"La schiavitù è parte integrante della storia dei Paesi Bassi": ad affermarlo è Taco Dibbits, direttore generale del Rijksmuseum, istituzione che nel 2021 ospiterà per la prima volta dalla sua apertura un ampio progetto espositivo dedicato a uno degli aspetti più complessi della lunga vicenda coloniale olandese.
Sono molti i Paesi, anche in Europa, che in questi anni hanno intrapreso percorsi di analisi e riflessione sul proprio passato: le cosiddette “eredità storiche scomode”, legate a drammatiche vicende avvenute nel Novecento o nei secoli precedenti, accomunano molti Stati moderni. Tuttavia, con il passare del tempo e con l’affermarsi di nuove maturità collettive, queste tragiche o imbarazzanti pagine della storia stanno tornando al centro del dibattito, dopo lunghe fasi di silenzio e oblio.

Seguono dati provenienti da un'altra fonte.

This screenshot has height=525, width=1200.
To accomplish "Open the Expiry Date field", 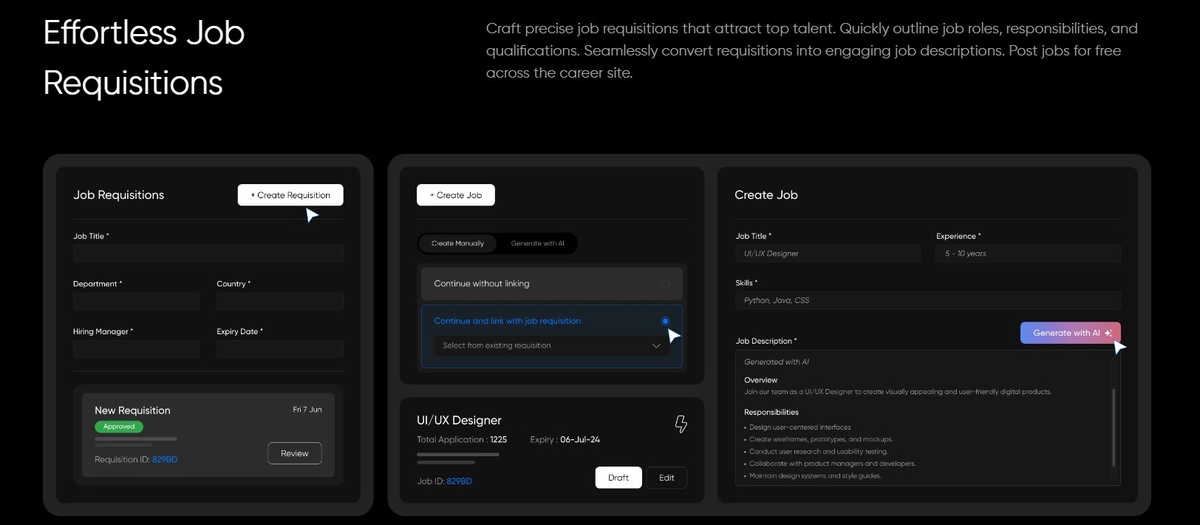I will coord(280,349).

Si inserisce in questo percorso il recente annuncio del Rijksmuseum di Amsterdam, il prestigioso museo nazionale dedito alle arti e alla storia dei Paesi Bassi. Nel 2021, più precisamente dal 12 febbraio al 30 maggio, l’istituzione ospiterà la mostra Slavery, che per la prima volta affronta il tema della schiavitù, considerandolo nella sua accezione di “parte integrante della storia del Paese“. Obiettivo dichiarato del progetto espositivo è approfondire le storie vere delle donne e degli uomini che furono costretti a lasciare le proprie terre d’origine, ad attraversare l’Atlantico o l’Oceano Indiano per poi essere ridotte in schiavitù nei Paesi Bassi.
Come erano le vite degli schiavi in terra d’Olanda? Qual era l’atteggiamento prevalente nel Paese nei confronti del sistema di schiavitù? Com’è cambiata questa condizione nei 250 anni del periodo coloniale olandese? Per rispondere a queste domande, il Rijksmuseum ha scelto di focalizzarsi su dieci storie vere, così da delineare una panoramica delle modalità con cui le persone hanno affrontato e vissuto quella che la curatrice del museo Valika Smeulders ha definito “un’ingiustizia legalizzata“.

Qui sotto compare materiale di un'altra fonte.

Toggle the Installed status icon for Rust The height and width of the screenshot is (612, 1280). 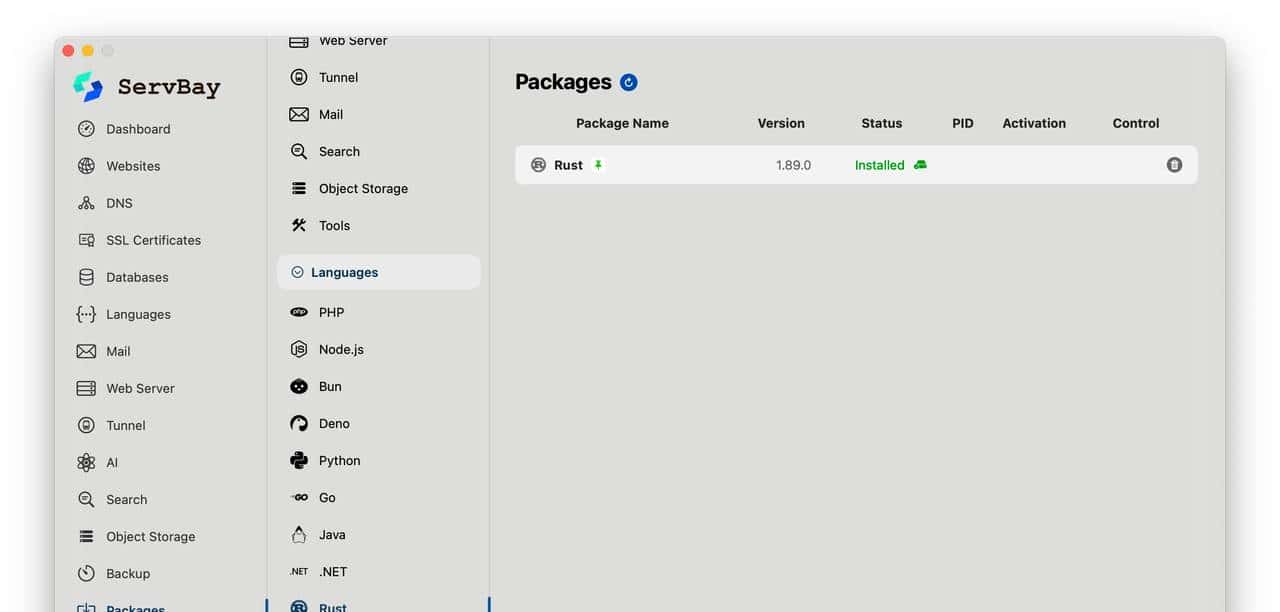point(920,164)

Per ciascuna delle figure viene ripercorsa la storia personale, tra fatica, limitazioni, resistenza e desiderio di libertà. Il risultato è un racconto corale in grado di fornire ai visitatori un quadro ampio di questa parte della storia olandese, oltre agli strumenti per una migliore comprensione della società odierna. In Slavery sono infatti incluse le esperienze di persone ridotte in schiavitù, di proprietari di schiavi, di individui che hanno spezzato “le catene della schiavitù”.
Il percorso di visita, oltre a un tour audio guidato, sarà scandito da oggetti provenienti da musei, archivi e collezioni private nazionali e internazionali, fra cui istituzioni con sede in Sudafrica, Indonesia e Suriname. Estesa dal XVII al XIX secolo, la fase coloniale olandese ha infatti riguardato quattro continenti: di conseguenza la mostra punta a delineare una visione geograficamente ampia e allo stesso tempo specificamente olandese come mai accaduto prima d’ora in un museo nazionale.
[Immagine in apertura: Anonymous, Foot stocks designed for the constraint of multiple enslaved people, with 6 separate shackles, c. 1600–1800, Rijksmuseum, gift from Mr J.W. de Keijzer]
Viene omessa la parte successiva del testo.